徳川るり子の細腕感情記Ⅱ

2016年8月18日

何ゆえ、ロンドンの路上の大道芸は違法ではありませんの?


徳川るり子

愛するお父様へ

前文お許しくださいませ。

お父様、お変わりございませんでしょうか? 早速ですが今日は、ロンドンで毎日のように見かける大道芸人について、ご報告いたします。

先日、友人とわたくしの大好きなミュージカル「オペラ座の怪人」を久しぶりに観に行くことになり、ピカデリー・サーカスで待ち合わせをしたときのことです。信号故障で地下鉄の到着が遅れに遅れ、30分ほども彼女を待つことになってしまいました(観劇前に軽く食事をしようと、早めに会う約束をしておりましたので、舞台は予定通りに観ることができました)。

近くのカフェはどこも混み合っておりましたので、「エロス像」の前で大道芸人が行っているパフォーマンスを眺めながら、彼女を待つことにしたのですが、これが大変な大盛り上がりで驚きました。20代のミュージシャンの卵という男性によるライブ・パフォーマンスだったのですが、どうやらあちこちで演奏なさっているらしく、固定のファン(?)がいるようでした。

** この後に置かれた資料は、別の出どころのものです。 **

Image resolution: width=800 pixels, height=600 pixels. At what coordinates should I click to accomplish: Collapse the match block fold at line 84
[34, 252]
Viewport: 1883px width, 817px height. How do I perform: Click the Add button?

それにしましても、ピカデリー・サーカスに限らず、ロンドンでは「バスキングbusking」(大道芸や楽器演奏など、路上で行われるパフォーマンスのことです)を行っている人々を、毎日必ずどこかで見かけます。地下鉄の駅はもちろんのこと、トラファルガー広場にあるナショナル・ギャラリー前には、空中に浮かんでいるように見える映画「スター・ウォーズ」シリーズのヨーダや死神、少々怪しげなミッキーマウスたちが、ずらりと並んでいます。正直なところ、あまり「レベルが高い」と思えない方々もいらっしゃいますが、こうした路上でのバスキングは法律で許されているのでしょうか? また、誰でも行ってよいものなのでしょうか? ふと興味がわき、調べてみることにいたしました。

ロンドンでのバスキング活動を管理・支援するため、ロンドン市長が昨年設立したという団体「Busk in London」に問い合わせますと、広報の女性が丁寧に対応してくださいました。

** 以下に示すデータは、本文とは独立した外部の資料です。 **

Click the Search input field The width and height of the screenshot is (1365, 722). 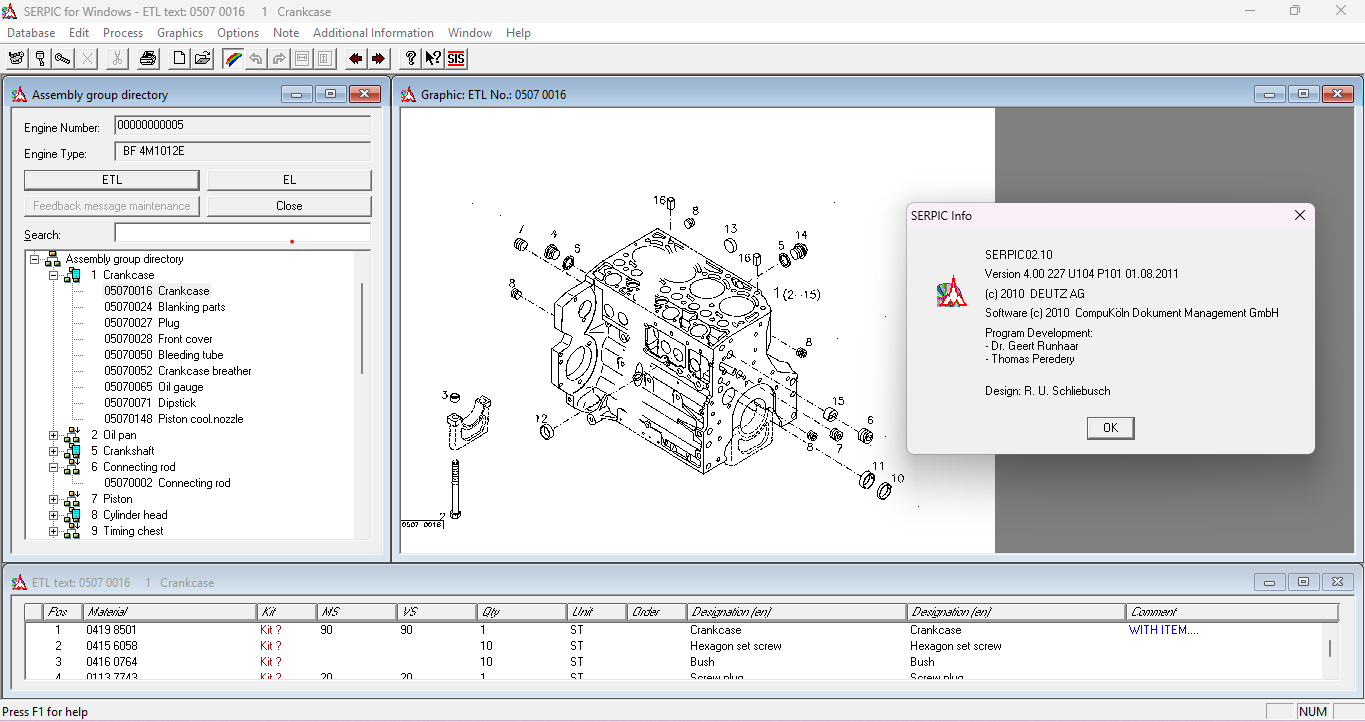pyautogui.click(x=243, y=233)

その方のお話では、以前はバスキングを行うのに資格や許可は必要なく、政府も黙認していたとのこと。しかし、大道芸人同士が場所の取り合いで揉め事を起こしたり、交通や営業の妨げになる場所でのパフォーマンスに警官が出動したりとトラブルが頻発したため、2003年からライセンス制になったのだとか。オーディションを受けて合格した許可証保持者だけが、路上や地下鉄駅でのバスキングを許されているそうです。

また、バスキングができる時間と場所も決められており、「Busk in London」のウェブサイトで確認できるとのこと。「エロス像」前での演奏などは競争が激しく、事前に予約しなければならない上に、演奏時間は30分という規定があるそうです。ちなみに、わずかなスペースで静かに行えるバスキング(たとえばヨーダに扮する大道芸などです)の場合は、場所取りは「早い者勝ち」のようです。

路上での大道芸は、ロンドンの文化(?)の一部と言ってよいかもしれませんね。それでは今日はこのへんで。お母様にもよろしくお伝えくださいませませ。

かしこ
平成28年8月15日 るり子


とくがわ・るりこ◆ 横浜生まれのお嬢様。名門聖エリザベス女学院卒。元華族出身の25歳。あまりに甘やかされ過ぎたため、きわめてワガママかつ勝気、しかも好奇心(ヤジ馬根性)旺盛。その性格の矯正を画する父君の命により渡英。在英1年11ヵ月。ホームステイをしながら英語学校に通学中。『細腕感情記』(平成6年3月~平成13年1月連載)の筆者・徳川きりこ嬢の姪。